#第一部 ミサの歴史 J.A.ユングマン
第三章 三世紀
テルトゥリアーヌス
+全般の要旨
アフリカのテルトゥリアーヌスとキュプリアーヌスは、三世紀
を代表する重要人物である。この二人の場合にはどうなってい
るか調べてみると、見方がはっきり変わっている。「エウカリ
スチア」という言葉も考え方も、大勢を占めてはいない。
+用語
テルトゥリアーヌスにとってエウカリスチアは儀式のことでは
なく、儀式のもたらす賜物のことである。
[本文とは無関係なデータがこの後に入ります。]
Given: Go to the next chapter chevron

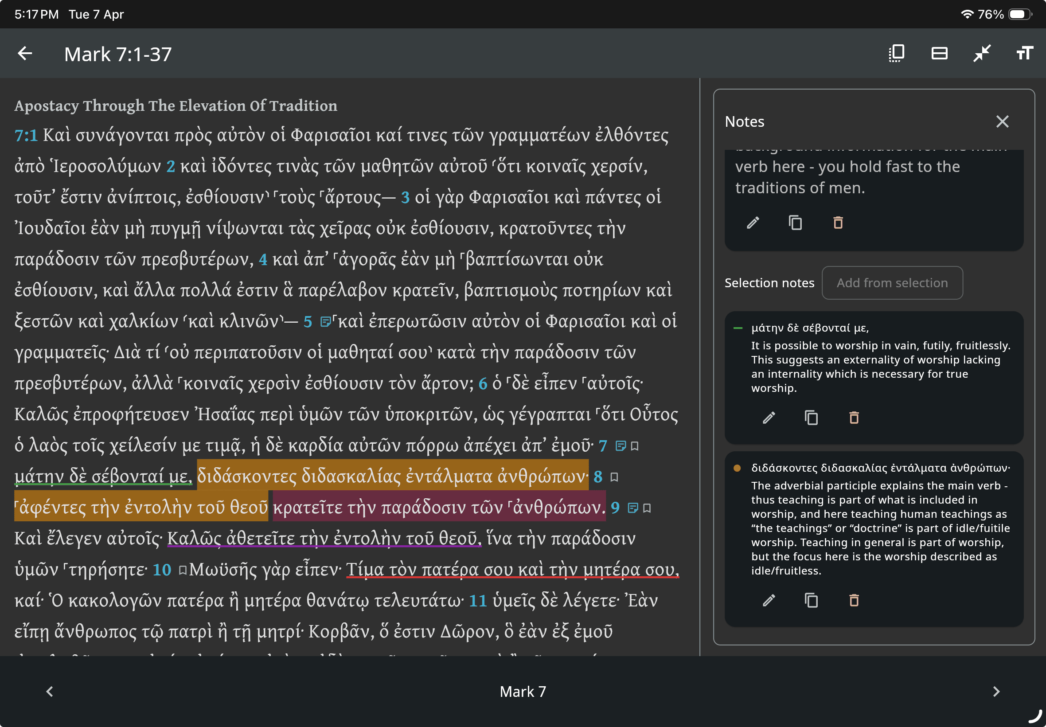Looking at the screenshot, I should [996, 691].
この単語の翻訳であ
る「感謝すること」は、パンに唱える祈りの場合だけに限定し
ている。
儀式の全過程を表すために使う決まった名称はテルトゥリアー
ヌスにはなく、あれこれと言い換えている。よくでてくるのは
「ささげること」(オフェレ)と「奉献」(オブラチオ)であ
る。「奉献」(サクリフィチウム)も出てくる。
+人
テルトゥリアーヌスは感謝の祭儀が奉献であることを明確にし
ている。祭儀は、神の祭壇を囲む共同体が参加して行われる。
そこで働くのが、聖別された奉仕者である。奉献が行われるの
は司祭の手を通してである。司式する者の手から、司祭の手か
ら、聖体の秘跡をいただく。それとともに、すべての信者の祭
司としての品位を力説している。
+時
祭儀は、朝早いうちにおこなう。曜日については、日曜日が一
度だけ、ごく軽く触れられている。つまりそれが基本である。
また、「スタチオの日」、つまり水曜日と金曜日に行われる感
謝の祭儀のことを明記している。故人の命日にも行われた。
+会食による交わり
感謝の祭儀で、出席者がそろって聖体を拝領するのは当然のこ
とである。この会食による交わりに参加するつもりがなければ
来ない方がましだという。聖なる供えものに最高の尊敬を払う
よう強調し、それがもたらす祝福に満ちた効果を力説する。